Het dictum in de uitspraak van 22 november 2023 komt als gevolg van deze correctie als volgt te luiden:
De rechtbank:
- verklaart het beroep gegrond;
- vernietigt het bestreden besluit;
- draagt verweerder op om een nieuw besluit te nemen op de asielaanvraag van eiser met inachtneming van deze uitspraak;
- veroordeelt verweerder in de proceskosten van eiser tot een bedrag van € 837
(achthonderdzevenendertig euro).
Deze uitspraak is gedaan door mr. W. Anker, rechter, in aanwezigheid van mr. Ż.A. Meinert, griffier, en openbaar gemaakt door middel van geanonimiseerde publicatie op www.rechtspraak.nl.

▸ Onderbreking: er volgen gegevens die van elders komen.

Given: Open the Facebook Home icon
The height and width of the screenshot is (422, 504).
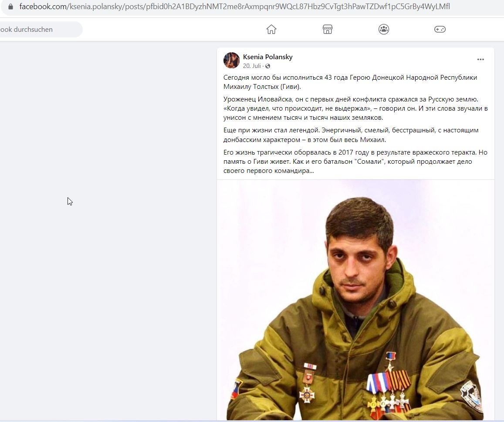Looking at the screenshot, I should (x=271, y=29).
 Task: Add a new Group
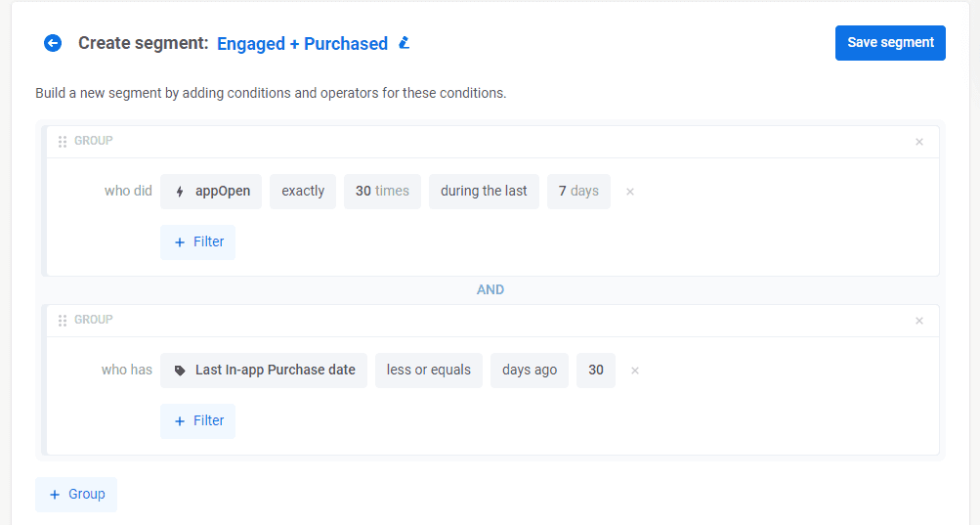click(76, 495)
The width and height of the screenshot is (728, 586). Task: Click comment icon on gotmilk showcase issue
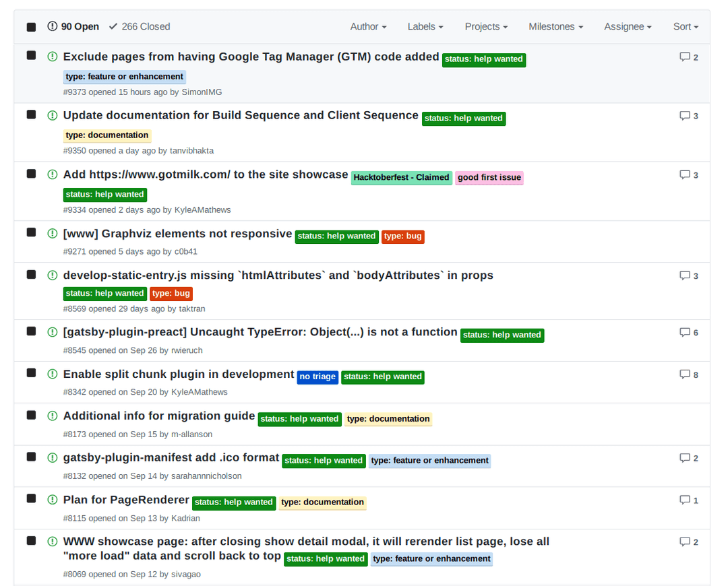[x=685, y=175]
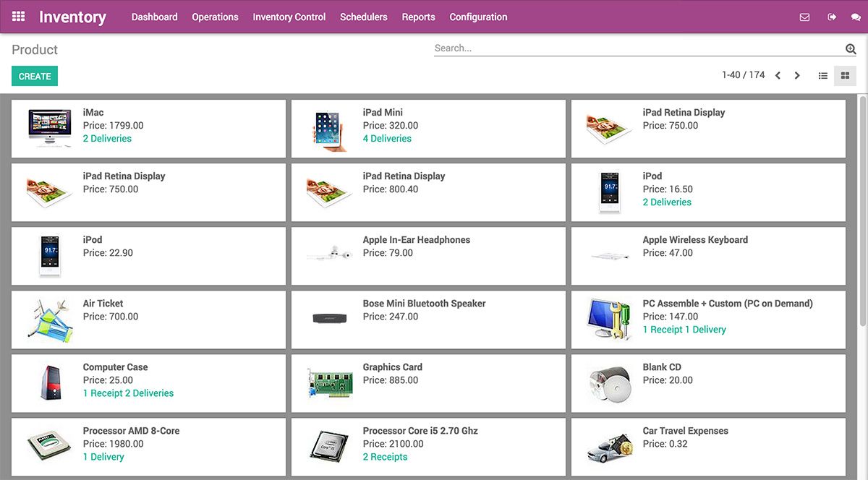Open the Configuration menu
868x480 pixels.
pyautogui.click(x=478, y=16)
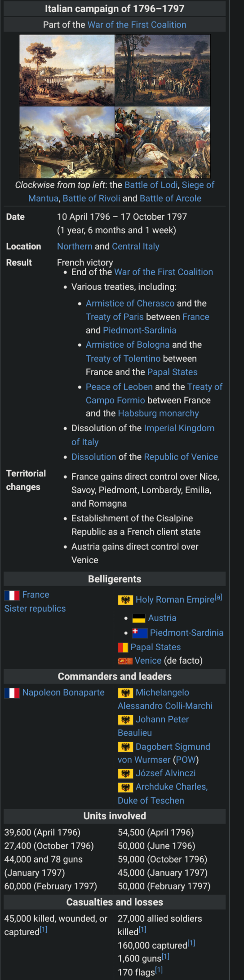The image size is (244, 980).
Task: Open the Armistice of Cherasco link
Action: pyautogui.click(x=130, y=303)
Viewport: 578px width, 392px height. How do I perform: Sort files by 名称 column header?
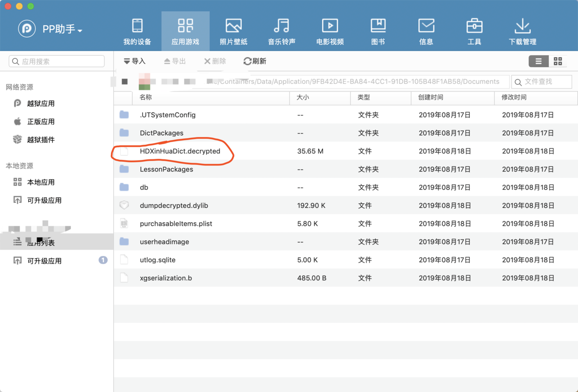click(146, 97)
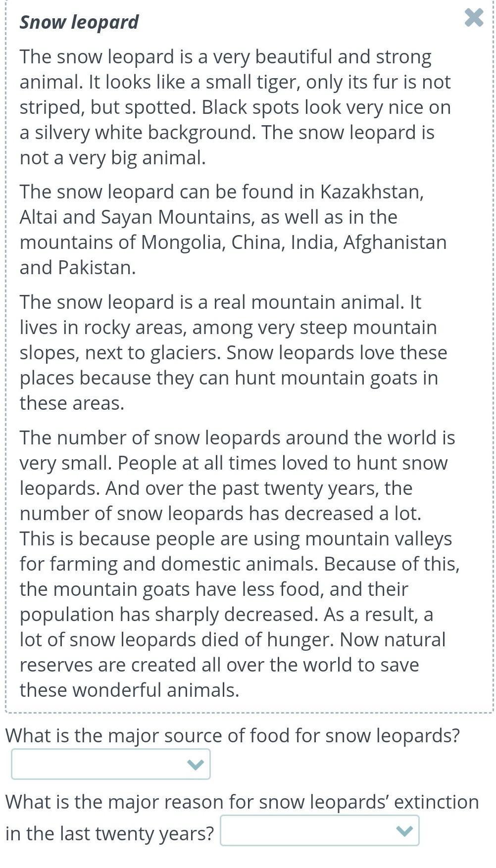The width and height of the screenshot is (496, 868).
Task: Select the question about major source of food
Action: point(233,736)
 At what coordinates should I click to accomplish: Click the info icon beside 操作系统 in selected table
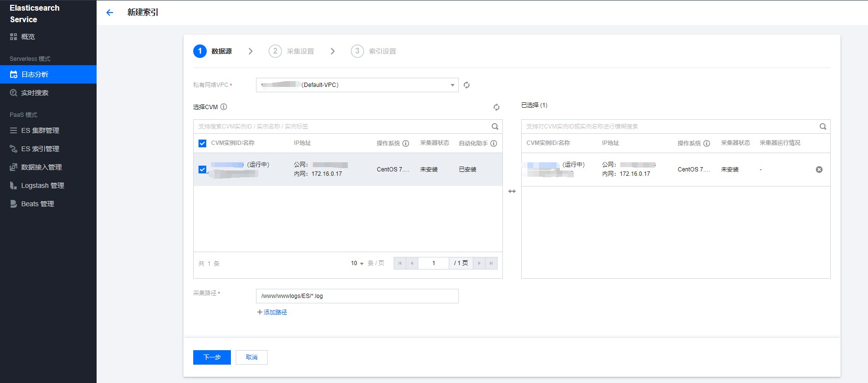click(707, 143)
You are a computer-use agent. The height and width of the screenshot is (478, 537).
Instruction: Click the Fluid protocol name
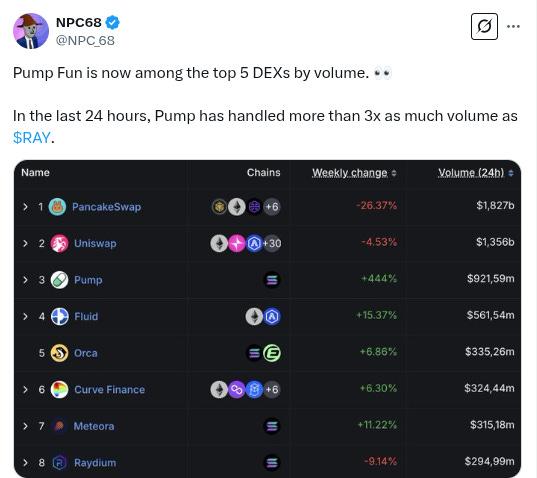[x=86, y=316]

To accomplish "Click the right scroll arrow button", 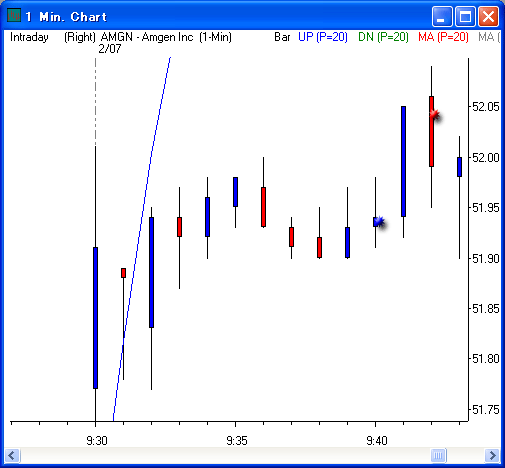I will coord(492,455).
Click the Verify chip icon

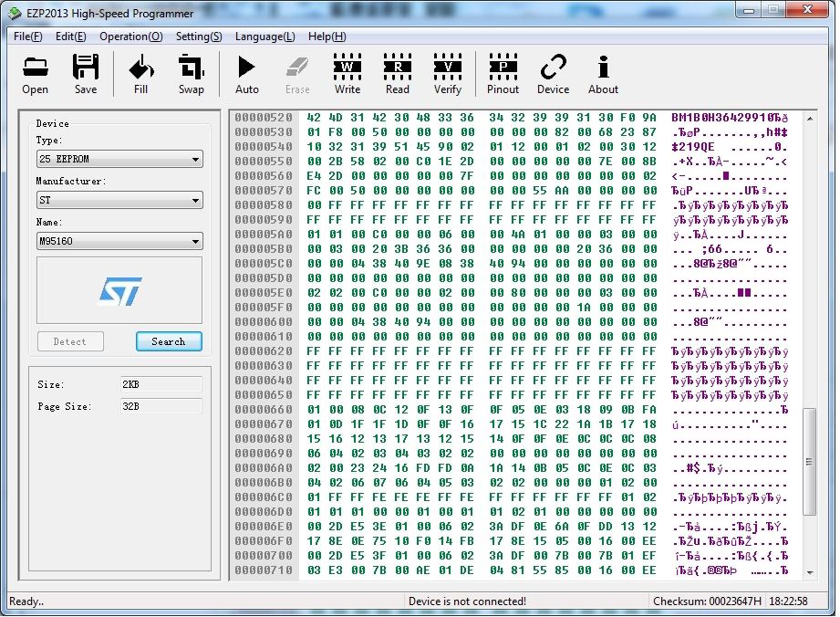coord(448,73)
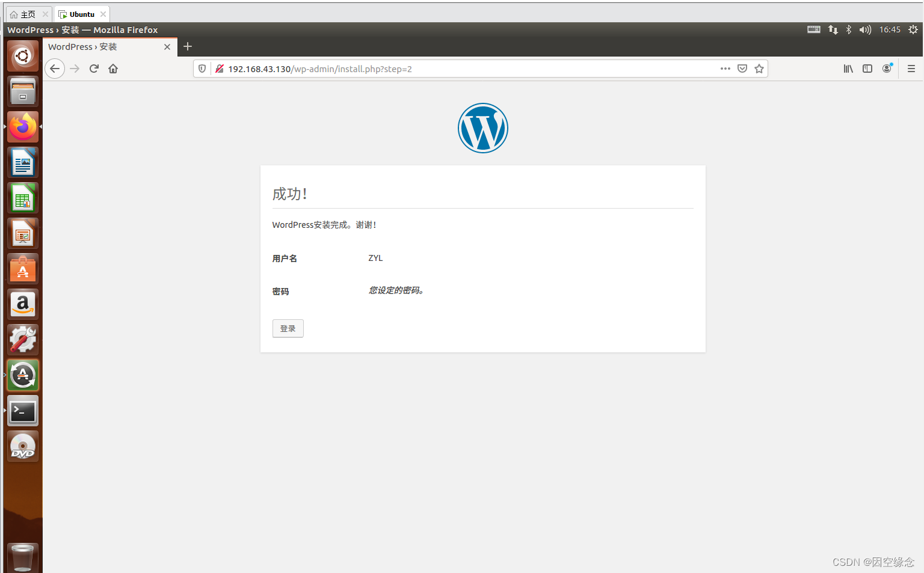Open the system volume status menu
The image size is (924, 573).
tap(865, 29)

De uitspraak is uitgesproken in het openbaar en bekendgemaakt op:
Informatie over hoger beroep
Een partij die het niet eens is met deze uitspraak, kan een hogerberoepschrift sturen naar de Afdeling bestuursrechtspraak van de Raad van State waarin wordt uitgelegd waarom deze partij het niet eens is met de uitspraak. Het hogerberoepschrift moet worden ingediend binnen 1 week na de dag waarop deze uitspraak is verzonden. Kan de indiener de behandeling van het hoger beroep niet afwachten, omdat de zaak spoed heeft, dan kan de indiener de voorzieningenrechter van de Afdeling bestuursrechtspraak van de Raad van State vragen om een voorlopige voorziening (een tijdelijke maatregel) te treffen.